I'm having a one man party, I'm detail cleaning my cowboy guns. While at it, I found something that has been chewed around the fires since I became been intrested in the sport.
"If you're gonna shoot black powder, you need one of the bottle neck cartridges.", or "45's have enough blow-by that they'll lock up your rifle."
Horse Feathers!!
I lucked into a '66 Uberti that seems to shoot anybodys cartridges to the same point of impact at 100'. I really enjoy this old thing and use it for almost everything, including cowboy action shooting. Now granted, I'm not one of the high volume shooters, but this rifle still goes through 1500 to 2000 rounds a year, and the only smokless that goes through it is when I take a guest shooting. The rest is all black powder.
While I had it apart, I took a good look at the bolt and the elevator, the bolt was clean as a whistle. The elevator was blacker than a coal miners....fingers, but it was just discoloration, no build up of any kind. After a good scrubbing with a stiff nylon brush and solvent, it looked the same, black but no build up. A few minutes with Brasso and the discoloration was gone. Not too bad since it's last polishing was in late winter of LAST year.
Those "OLD PROS" almost had me convinced that I was going to have to get a different rifle if I wanted to shoot black powder, but I thought I'd just give it a try before starting the search for another caliber. I'm glad I did, I like that extra 55 grains of lead! It has become my deer rifle, the one I use to dedog the farm when the drop-offs get numerous enough to pack, ground hog grinder, and down cow dispatcher.

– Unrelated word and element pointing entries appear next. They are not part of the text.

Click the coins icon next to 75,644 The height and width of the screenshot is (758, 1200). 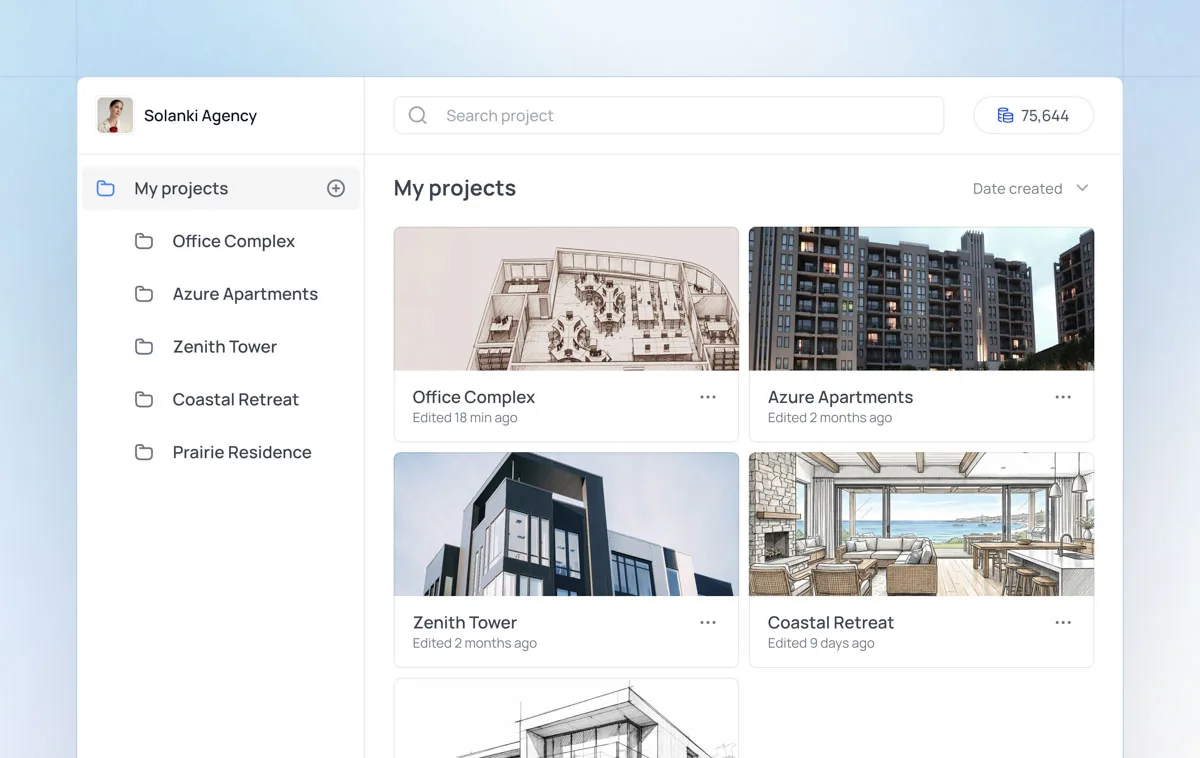(1005, 116)
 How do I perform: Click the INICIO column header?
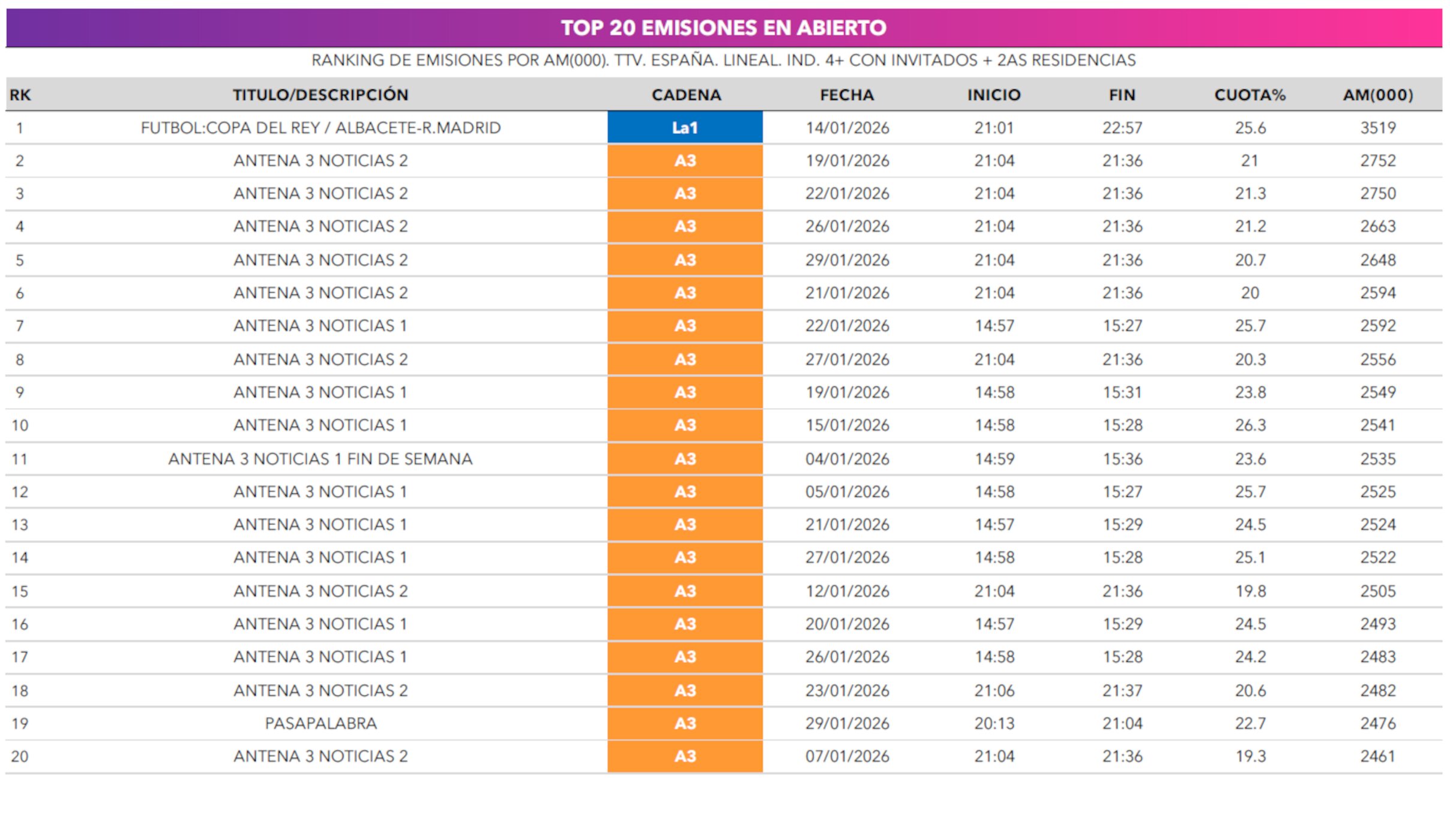(993, 94)
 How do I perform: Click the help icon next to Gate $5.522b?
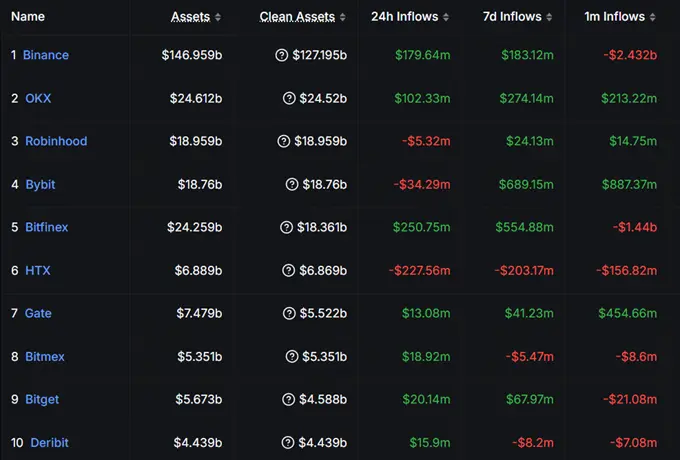tap(289, 313)
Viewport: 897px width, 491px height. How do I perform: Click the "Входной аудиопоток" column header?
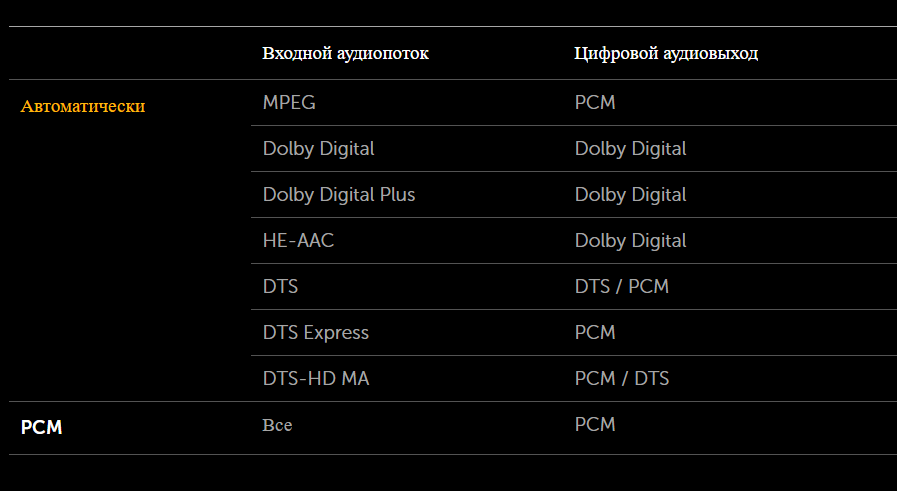(x=345, y=53)
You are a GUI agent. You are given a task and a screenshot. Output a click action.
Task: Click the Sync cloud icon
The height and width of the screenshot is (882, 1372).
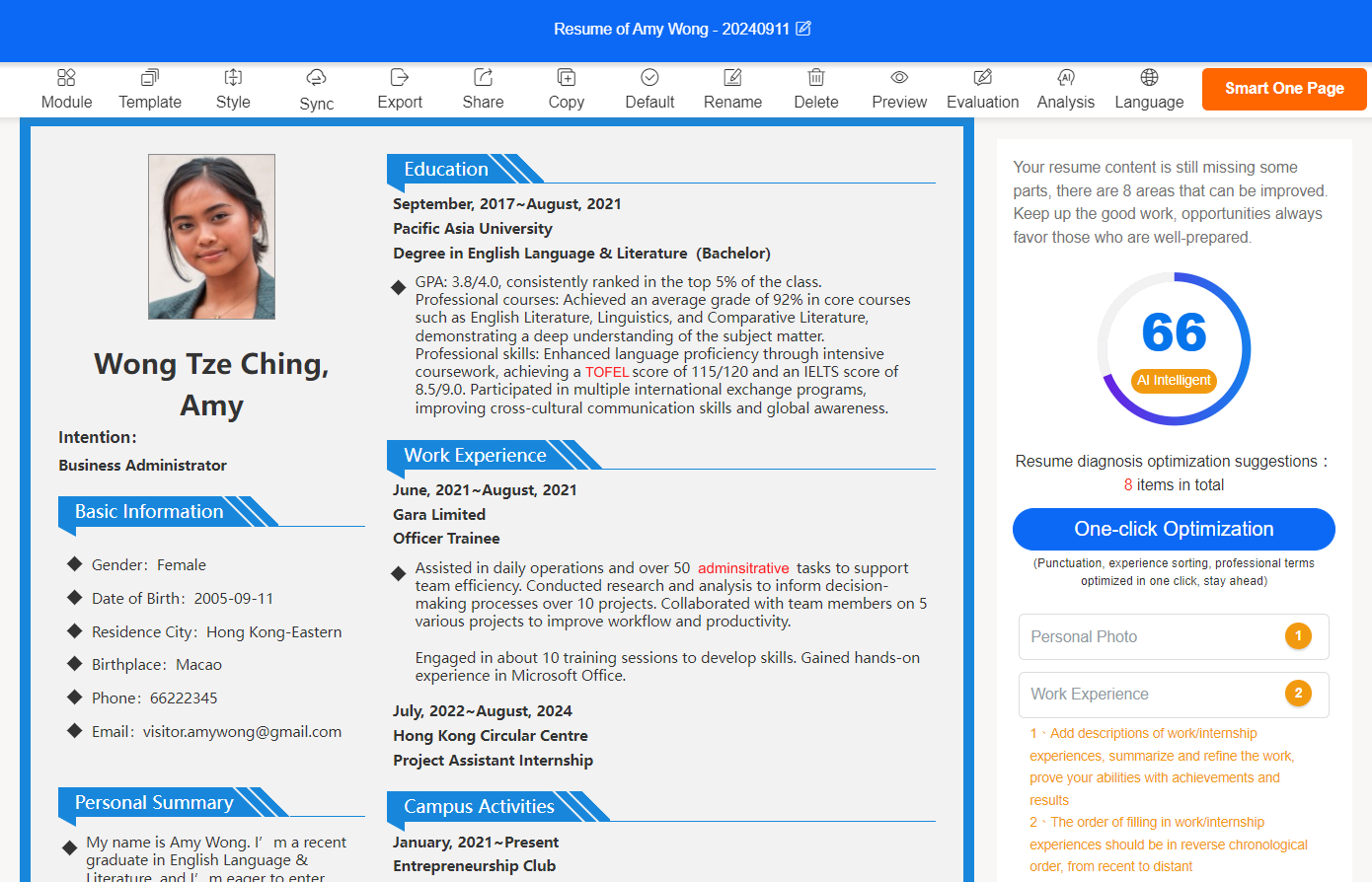[316, 78]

When my "city" kids and grand kid come to visit, they always want to take it out and shoot. It makes a big boom, lots of smoke, just enough recoil to let you know that you have shot a "real" rifle, and they can usually hit what they are aiming at.
I have found that there is a "trick" to 45's and black powder that one of our more knowledgable moderators has named "a balanced load". It is really pretty simple: a case full of powder, a heavy bullet and a generous crimp. The same way it was made 130 years ago.
In summary, does a 45 have blow-by? Yes. A significant amount? Not if you go ahead and load it up the way it was designed.
So get yourself a pound of powder, some 250/255 grain bullets and add a new dimension to cowboy shooting!